The NHS will encourage companies to reward their staff for losing weight, as part of a major report billed as a blueprint for the future of the health service in England. NHS England chief executive Simon Stevens said within the next 5 years that the health service would have to break out of its “narrow confines” and promote healthy lifestyles.
Entirely new models of care, which could include GP surgeries clubbing together into federations to replace many services currently carried out in hospitals, will be set up across the country The report also says the NHS can eradicate most of its projected £30bn deficit by 2020, but will need the Government to increase spending on the health service by at least £1.5bn per year above inflation to avoid going into the red.

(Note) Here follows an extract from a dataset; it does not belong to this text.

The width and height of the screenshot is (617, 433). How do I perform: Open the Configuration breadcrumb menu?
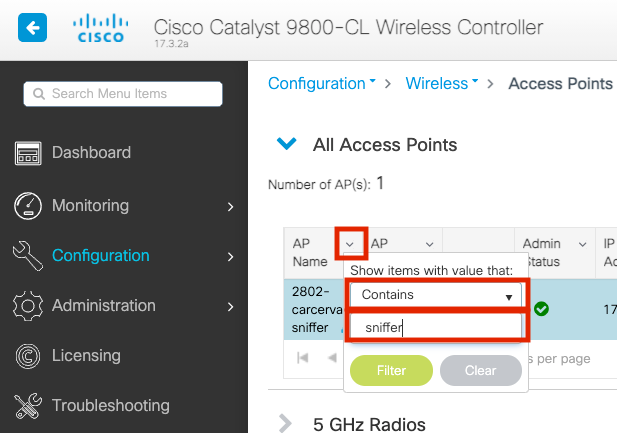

Cutting rates of obesity, smoking and drinking will be critical to saving the NHS from the costs of treating millions of patients with preventable conditions including diabetes, heart disease and some cancers, NHS leaders said. Employers are viewed as key to promoting better health in the population and Mr Stevens said that he wanted to see measures to encourage participation in Weight Watchers-type schemes.
Incentives could be in the form of shopping vouchers, cash or prizes. The scheme would have NHS backing but the vouchers would be issued by employers to staff who commit to losing weight. Ordinary people should be incentivised to volunteer to care for elderly members of their community through £200-a-year council tax rebates, the report adds.
The report, Five Year Forward View, which has been produced by NHS England along with other national NHS bodies including Public Health England and the Care Quality Commission, throws down the gauntlet to the next government on the long-term future and funding of the NHS in England.